Сумасшествие? Определённо.
По крайней мере, это спасает меня от Викиных расспросов. Впрочем, глядя на нас, она и так всё поняла.
— Вот это пожарище. — сипит пониженным голосом.
— Вот как-то так, Вик, всё у нас и происходит. — смеюсь в ответ.
Пожар. Ураган. Цунами. Землетрясение. Гром и молнии. И где-то посреди этого Армагеддона — мы.
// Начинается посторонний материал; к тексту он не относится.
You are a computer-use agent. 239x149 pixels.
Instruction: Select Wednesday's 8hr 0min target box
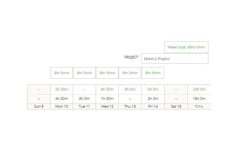pos(107,73)
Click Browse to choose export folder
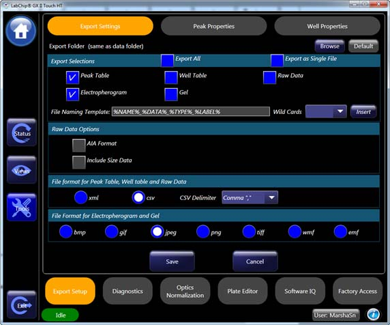This screenshot has height=325, width=390. coord(329,46)
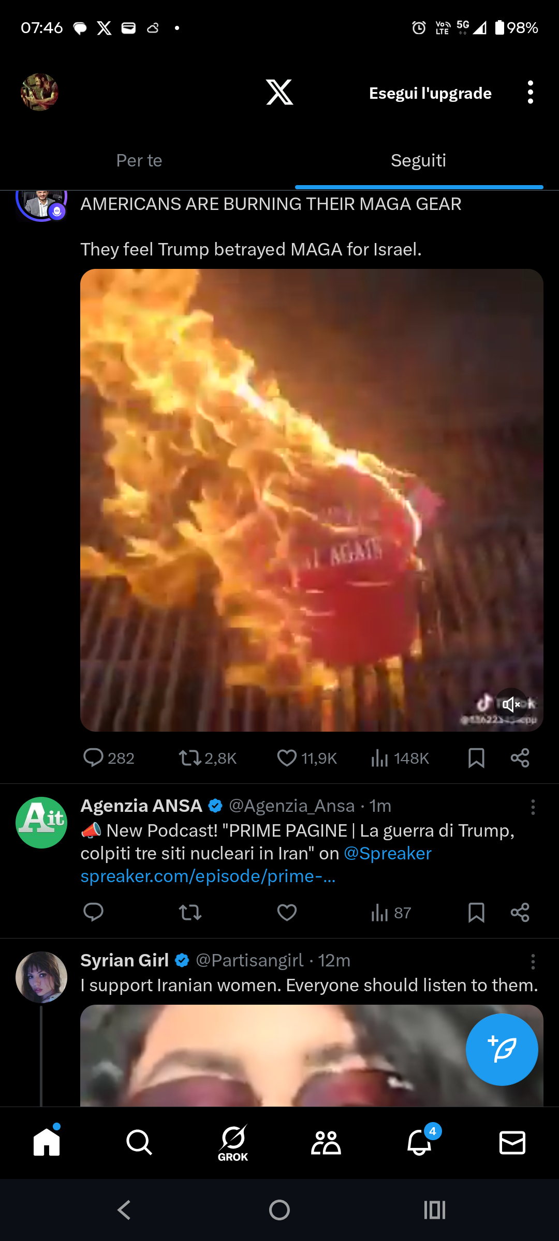This screenshot has width=559, height=1241.
Task: Tap Esegui l'upgrade button
Action: 430,93
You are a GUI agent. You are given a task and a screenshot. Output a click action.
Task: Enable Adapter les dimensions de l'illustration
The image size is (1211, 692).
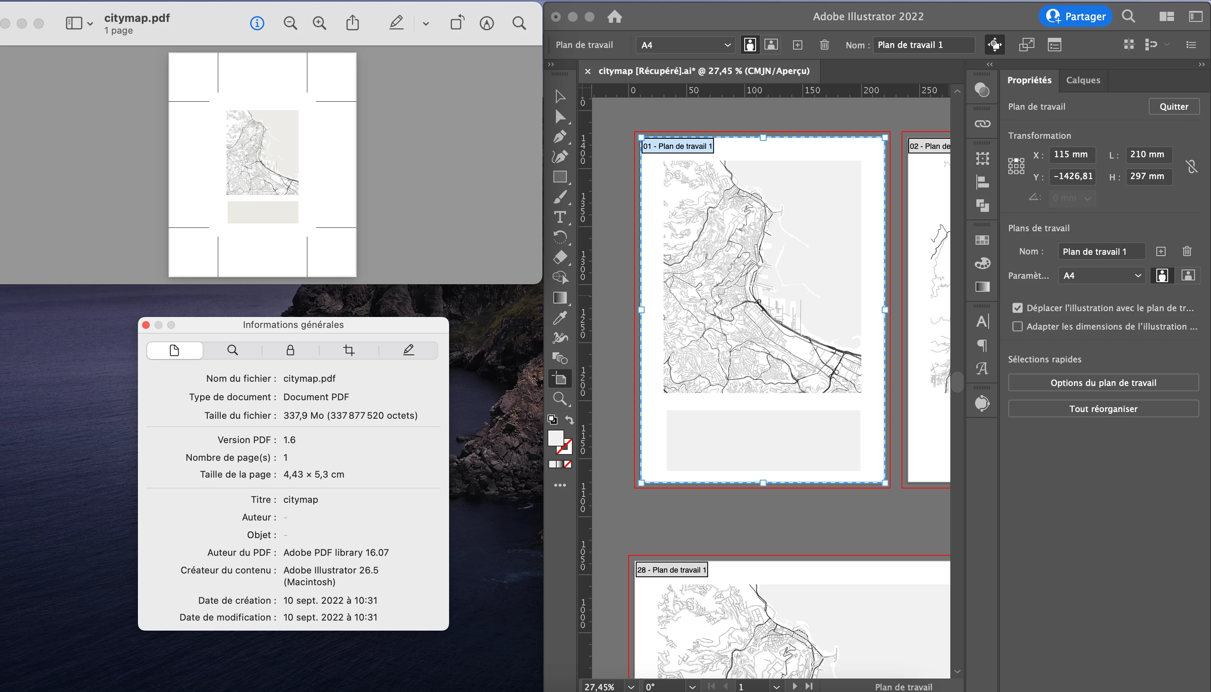coord(1017,327)
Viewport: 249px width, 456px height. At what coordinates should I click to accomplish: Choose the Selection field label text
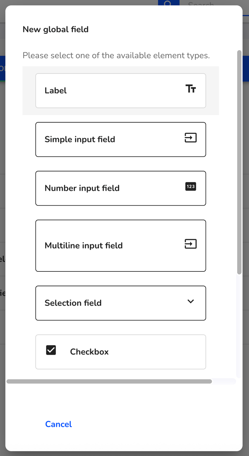(73, 303)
На мобильный прилетает сообщение.
Артём Северов: Малыш, писать не могу, надо к декану.
Настя Миронова: Проблемы?
Артём Северов: Три недели прогулов.
Артём Северов: Не волнуйся, всё заебись.
Настя Миронова: Не могу не волноваться.
Артём Северов: Люблю тебя.
Настя Миронова: И я тебя.
После занятий выглядываю Артёма в коридоре, но его всё нет. Половина студентов разъехалась. Остались только те, у кого ещё одна пара. Звоню любимому, но он сбрасывает. Телефон оповещает о месседже.
Артём Северов: Перезвоню.
И как это понимать? Не "скоро буду" или "встретимся на улице", а перезвоню. Мы уже должны были ехать домой. В сердце закрадывается какое-то гадкое предчувствие.
Сажусь на подоконник и сканирую телефон следующие минут двадцать, но он молчит. Набираю Северова, но после длинных гудков, которые, кажется, тянутся слишком долго и громко, в трубке раздаётся роботизированный голос автоответчика. На душе уже не просто кошки скребут, а пируют дикие звери, разрывая на куски. Звоню Арипову.
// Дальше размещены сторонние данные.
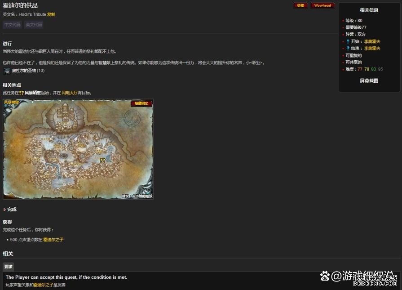Toggle the 隐藏固定 button on the map
Viewport: 402px width, 290px height.
141,103
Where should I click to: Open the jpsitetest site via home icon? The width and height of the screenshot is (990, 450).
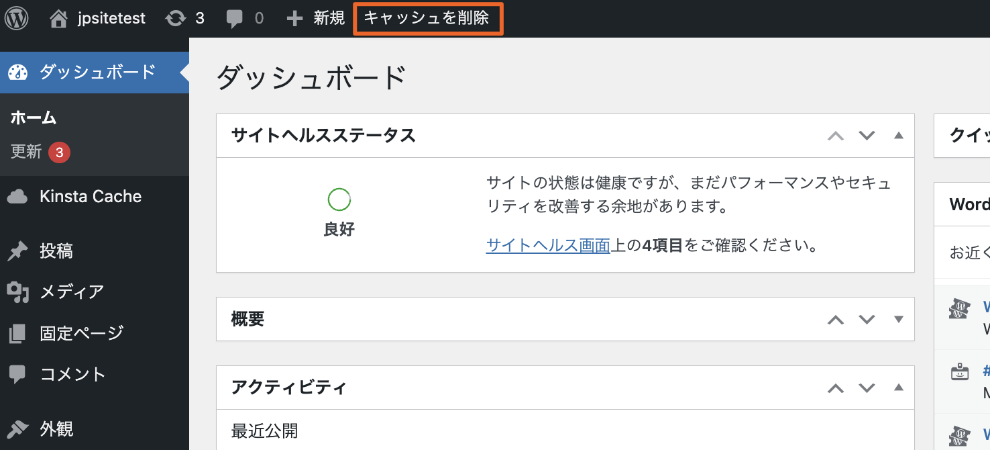tap(60, 18)
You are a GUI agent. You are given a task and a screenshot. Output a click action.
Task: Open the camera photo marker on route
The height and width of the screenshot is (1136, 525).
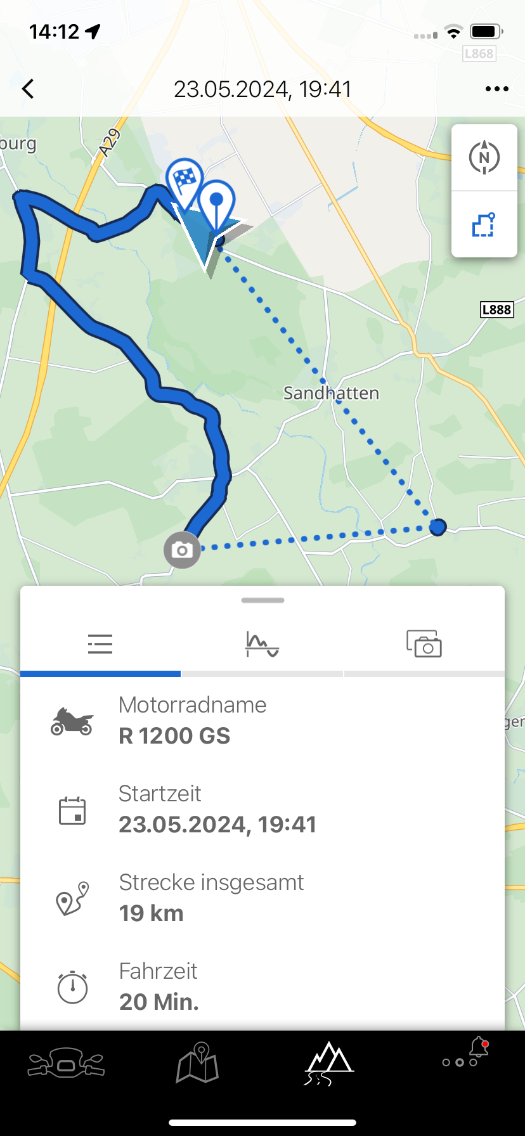click(x=183, y=550)
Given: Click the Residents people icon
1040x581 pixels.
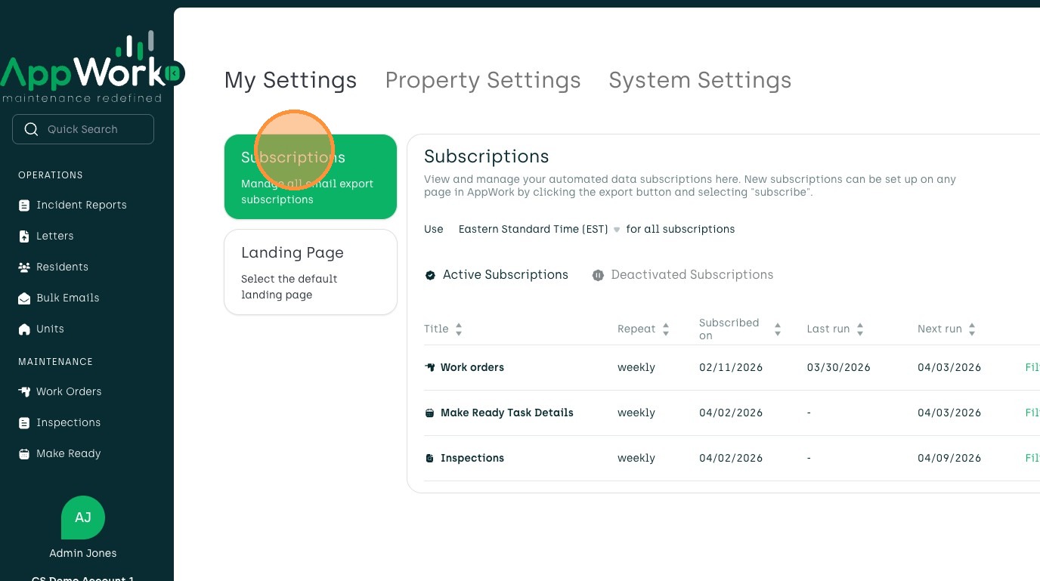Looking at the screenshot, I should pyautogui.click(x=24, y=267).
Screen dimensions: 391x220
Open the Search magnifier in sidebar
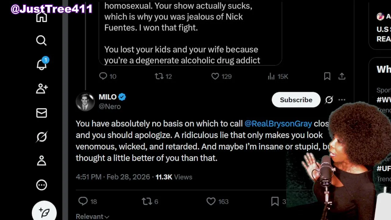(41, 40)
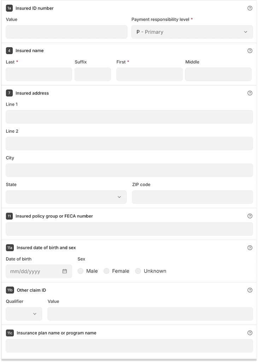
Task: Click the address Line 1 field
Action: point(129,117)
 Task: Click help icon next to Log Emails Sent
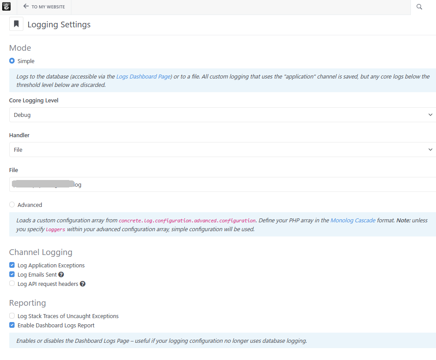point(61,275)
— Что случилось? — раздаётся раздражённый голос.
— Артём не возвращался из деканата? — спрашиваю с дрожащими нотами.
— А его ещё нет? — удивляется Антон.
— Нет. И трубку он не берёт.
— Пиздец. Расслабься, Миронова, сейчас приедем и разберёмся.
Коротко прощаюсь и направляюсь к декану. К тому моменту, как оказываюсь на месте, внутри уже так штормит, что я без стука врываюсь в кабинет и застываю на пороге, не в силах выдавить ни слова.
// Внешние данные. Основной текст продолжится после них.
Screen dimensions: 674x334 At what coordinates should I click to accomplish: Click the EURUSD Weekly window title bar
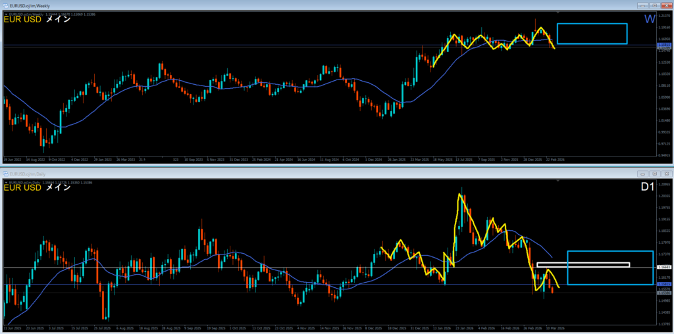[263, 5]
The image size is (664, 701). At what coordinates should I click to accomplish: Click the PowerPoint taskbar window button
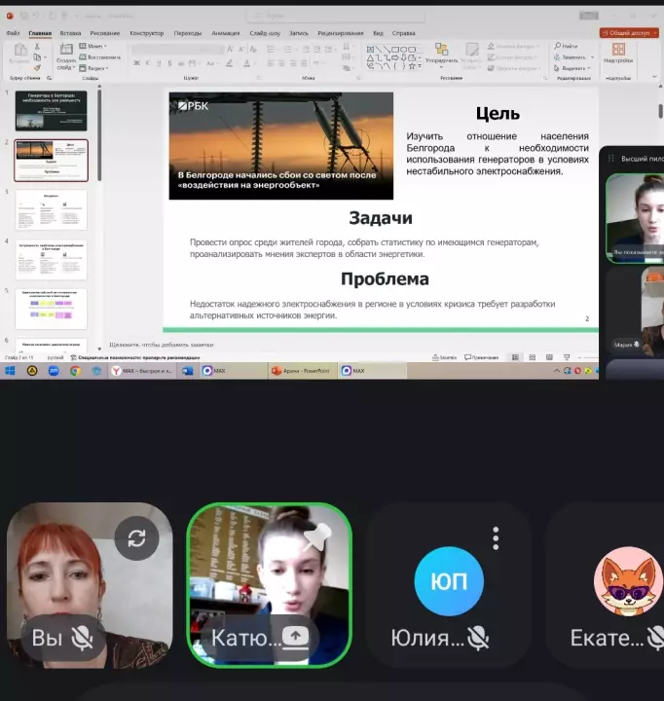pyautogui.click(x=300, y=371)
Владимир Юрьевич стоит у окна и смотрит на меня ошарашенными глазами. Напротив него, спинами ко мне, но с повёрнутыми головами, двое полицейских. А между ними Артём. И он... Господи... Он в наручниках.
— Настя. — доносится до закупоренного ступором мозга родной голос.
Протаскиваю себя через неимоверные усилия и возвращаюсь в пугающую реальность. За рёбрами громыхает так, что по костям расползаются трещины. Рёв крови и биение пульса в ушах перекрывают все остальные звуки. Перед глазами расплываются очертания не только комнаты, но и всех находящихся в ней людей, кроме одного. Кроме моего любимого человека с наручниками на запястьях. Он что-то говорит, но я ничего не слышу. Понимаю это, только видя, как шевелятся его побледневшие губы. В глазах читается страх.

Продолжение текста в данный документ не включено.